WORK INSTRUCTIONS: Please output the section of the listing below that opens with the line containing "Screen dimensions: 454x393" and closes with the line containing "Select the Text tool in the left toolbar", exactly and with nothing else.

INFORMATION PROVIDED:
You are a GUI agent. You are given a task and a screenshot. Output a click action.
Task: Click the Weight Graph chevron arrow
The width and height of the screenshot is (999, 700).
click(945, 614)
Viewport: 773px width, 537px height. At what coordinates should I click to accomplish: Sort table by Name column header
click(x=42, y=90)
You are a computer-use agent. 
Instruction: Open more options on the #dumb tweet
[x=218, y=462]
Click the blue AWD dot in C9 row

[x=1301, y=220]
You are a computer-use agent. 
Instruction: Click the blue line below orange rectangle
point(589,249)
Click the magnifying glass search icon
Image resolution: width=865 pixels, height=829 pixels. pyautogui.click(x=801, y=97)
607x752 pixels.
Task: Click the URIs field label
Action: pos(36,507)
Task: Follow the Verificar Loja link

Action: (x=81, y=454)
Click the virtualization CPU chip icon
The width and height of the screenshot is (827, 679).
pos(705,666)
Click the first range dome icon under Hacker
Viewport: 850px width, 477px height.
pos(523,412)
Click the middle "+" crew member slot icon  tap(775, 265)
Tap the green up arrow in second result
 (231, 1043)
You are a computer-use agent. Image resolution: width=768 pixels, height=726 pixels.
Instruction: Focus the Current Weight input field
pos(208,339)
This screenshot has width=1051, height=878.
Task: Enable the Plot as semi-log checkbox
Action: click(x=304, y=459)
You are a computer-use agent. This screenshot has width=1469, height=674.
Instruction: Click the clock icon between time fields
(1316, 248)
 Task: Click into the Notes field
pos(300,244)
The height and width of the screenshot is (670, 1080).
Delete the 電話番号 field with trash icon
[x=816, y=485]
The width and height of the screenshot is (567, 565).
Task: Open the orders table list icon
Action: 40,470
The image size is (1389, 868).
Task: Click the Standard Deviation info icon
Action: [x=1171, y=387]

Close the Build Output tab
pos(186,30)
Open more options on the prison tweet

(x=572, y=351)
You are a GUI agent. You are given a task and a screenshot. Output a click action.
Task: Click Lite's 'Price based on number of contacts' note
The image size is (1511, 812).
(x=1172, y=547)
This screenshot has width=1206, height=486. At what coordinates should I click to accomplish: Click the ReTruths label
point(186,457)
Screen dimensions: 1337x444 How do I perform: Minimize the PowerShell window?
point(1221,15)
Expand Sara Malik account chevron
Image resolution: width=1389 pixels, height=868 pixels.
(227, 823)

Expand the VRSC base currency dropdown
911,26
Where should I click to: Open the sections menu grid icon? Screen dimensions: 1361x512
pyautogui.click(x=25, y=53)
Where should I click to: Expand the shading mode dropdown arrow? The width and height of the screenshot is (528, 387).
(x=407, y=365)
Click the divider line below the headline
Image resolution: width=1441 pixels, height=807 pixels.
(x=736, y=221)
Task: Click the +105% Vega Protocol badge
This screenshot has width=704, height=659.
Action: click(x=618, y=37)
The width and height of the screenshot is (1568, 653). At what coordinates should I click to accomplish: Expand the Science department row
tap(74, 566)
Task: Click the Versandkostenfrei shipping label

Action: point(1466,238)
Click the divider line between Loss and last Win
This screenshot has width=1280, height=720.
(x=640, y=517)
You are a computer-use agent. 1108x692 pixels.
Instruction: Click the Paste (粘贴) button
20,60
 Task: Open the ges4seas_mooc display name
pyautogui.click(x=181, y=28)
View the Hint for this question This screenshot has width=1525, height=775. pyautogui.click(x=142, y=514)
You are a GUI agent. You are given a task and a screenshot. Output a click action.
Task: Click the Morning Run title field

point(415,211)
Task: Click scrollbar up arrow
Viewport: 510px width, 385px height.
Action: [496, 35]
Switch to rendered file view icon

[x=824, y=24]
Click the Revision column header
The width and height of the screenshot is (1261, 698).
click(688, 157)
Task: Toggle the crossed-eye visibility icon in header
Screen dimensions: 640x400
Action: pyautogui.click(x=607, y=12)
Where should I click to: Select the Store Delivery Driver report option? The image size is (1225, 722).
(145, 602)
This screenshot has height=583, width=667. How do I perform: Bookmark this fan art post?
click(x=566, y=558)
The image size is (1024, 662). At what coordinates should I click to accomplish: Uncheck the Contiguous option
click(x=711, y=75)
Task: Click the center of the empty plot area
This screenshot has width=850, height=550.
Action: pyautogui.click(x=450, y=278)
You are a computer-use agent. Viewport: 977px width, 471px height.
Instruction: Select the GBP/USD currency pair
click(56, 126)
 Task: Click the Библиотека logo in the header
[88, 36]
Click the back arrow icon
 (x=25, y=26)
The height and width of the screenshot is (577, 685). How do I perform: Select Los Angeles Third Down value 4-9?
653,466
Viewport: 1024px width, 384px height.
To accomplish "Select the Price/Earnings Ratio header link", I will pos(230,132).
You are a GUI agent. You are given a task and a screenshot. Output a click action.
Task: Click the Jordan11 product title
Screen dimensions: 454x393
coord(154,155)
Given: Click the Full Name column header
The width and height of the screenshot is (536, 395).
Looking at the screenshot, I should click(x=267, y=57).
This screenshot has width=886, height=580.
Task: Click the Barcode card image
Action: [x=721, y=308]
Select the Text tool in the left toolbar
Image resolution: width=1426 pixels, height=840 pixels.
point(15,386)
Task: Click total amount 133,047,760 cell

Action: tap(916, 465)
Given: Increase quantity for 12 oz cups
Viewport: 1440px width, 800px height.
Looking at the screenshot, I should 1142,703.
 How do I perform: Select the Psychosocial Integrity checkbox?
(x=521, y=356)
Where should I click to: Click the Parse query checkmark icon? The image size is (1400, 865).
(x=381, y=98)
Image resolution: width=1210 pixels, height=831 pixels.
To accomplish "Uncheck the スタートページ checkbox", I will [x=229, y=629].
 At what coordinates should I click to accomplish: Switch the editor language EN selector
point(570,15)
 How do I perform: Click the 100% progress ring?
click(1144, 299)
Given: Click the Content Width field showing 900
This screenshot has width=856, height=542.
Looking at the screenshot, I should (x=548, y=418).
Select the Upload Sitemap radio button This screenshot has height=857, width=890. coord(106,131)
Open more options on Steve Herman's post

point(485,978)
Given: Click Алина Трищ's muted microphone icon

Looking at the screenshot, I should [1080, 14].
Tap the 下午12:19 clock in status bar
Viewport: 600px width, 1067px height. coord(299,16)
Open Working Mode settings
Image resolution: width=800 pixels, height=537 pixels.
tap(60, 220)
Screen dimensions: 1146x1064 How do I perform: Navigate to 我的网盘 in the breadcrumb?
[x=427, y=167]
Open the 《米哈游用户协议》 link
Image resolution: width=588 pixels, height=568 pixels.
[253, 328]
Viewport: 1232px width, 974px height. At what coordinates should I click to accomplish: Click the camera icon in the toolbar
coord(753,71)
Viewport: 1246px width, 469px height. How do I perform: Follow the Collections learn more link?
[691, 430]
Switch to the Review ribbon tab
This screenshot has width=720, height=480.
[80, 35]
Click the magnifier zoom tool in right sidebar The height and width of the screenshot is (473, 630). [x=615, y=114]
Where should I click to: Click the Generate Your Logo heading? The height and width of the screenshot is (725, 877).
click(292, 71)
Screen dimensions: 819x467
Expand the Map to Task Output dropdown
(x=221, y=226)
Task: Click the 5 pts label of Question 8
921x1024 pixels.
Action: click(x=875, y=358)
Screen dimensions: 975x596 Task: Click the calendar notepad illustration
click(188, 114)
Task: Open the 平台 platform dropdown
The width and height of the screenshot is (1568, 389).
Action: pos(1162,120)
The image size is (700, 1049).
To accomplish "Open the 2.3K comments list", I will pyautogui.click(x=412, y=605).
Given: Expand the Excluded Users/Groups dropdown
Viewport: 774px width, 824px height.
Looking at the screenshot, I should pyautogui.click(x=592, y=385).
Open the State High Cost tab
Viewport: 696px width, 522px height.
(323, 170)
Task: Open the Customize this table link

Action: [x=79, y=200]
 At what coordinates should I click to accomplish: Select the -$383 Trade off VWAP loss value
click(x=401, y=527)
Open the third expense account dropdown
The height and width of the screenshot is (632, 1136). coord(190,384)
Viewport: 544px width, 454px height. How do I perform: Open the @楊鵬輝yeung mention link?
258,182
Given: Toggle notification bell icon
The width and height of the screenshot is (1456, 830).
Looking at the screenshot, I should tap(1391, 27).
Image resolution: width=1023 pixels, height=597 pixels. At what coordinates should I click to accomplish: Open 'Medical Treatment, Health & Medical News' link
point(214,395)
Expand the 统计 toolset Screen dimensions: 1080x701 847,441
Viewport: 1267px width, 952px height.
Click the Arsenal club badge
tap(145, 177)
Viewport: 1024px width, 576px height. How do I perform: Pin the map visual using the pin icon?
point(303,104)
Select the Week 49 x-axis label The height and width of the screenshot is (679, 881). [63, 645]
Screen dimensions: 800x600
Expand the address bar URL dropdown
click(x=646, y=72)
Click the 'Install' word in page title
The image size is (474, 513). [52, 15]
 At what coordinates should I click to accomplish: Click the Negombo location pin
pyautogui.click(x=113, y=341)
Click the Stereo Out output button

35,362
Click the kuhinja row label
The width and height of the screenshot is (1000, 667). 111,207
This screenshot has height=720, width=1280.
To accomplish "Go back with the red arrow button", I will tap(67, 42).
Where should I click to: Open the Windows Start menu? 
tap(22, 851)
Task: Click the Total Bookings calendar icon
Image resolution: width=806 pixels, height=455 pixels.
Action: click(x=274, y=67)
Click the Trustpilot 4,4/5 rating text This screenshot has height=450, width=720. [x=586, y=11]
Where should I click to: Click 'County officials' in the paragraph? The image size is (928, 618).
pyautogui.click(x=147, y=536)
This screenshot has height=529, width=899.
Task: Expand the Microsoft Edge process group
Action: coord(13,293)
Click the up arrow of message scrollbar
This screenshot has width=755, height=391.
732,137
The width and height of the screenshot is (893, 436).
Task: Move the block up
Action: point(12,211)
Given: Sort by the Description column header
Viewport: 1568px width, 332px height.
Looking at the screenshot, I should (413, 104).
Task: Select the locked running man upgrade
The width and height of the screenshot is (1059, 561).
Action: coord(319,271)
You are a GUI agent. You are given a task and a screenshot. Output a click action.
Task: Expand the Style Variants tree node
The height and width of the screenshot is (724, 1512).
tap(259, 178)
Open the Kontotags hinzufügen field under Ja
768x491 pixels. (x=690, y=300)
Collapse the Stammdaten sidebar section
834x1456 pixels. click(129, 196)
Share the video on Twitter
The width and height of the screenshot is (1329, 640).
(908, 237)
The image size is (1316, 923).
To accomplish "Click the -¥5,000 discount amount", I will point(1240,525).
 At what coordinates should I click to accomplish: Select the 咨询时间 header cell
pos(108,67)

EXERCISE RESULT:
Screen dimensions: 454x393
coord(154,155)
Given: Click the Full Name column header
The width and height of the screenshot is (536, 395).
Looking at the screenshot, I should click(x=267, y=57).
This screenshot has width=886, height=580.
Task: Click the Barcode card image
Action: [x=721, y=308]
Select the Text tool in the left toolbar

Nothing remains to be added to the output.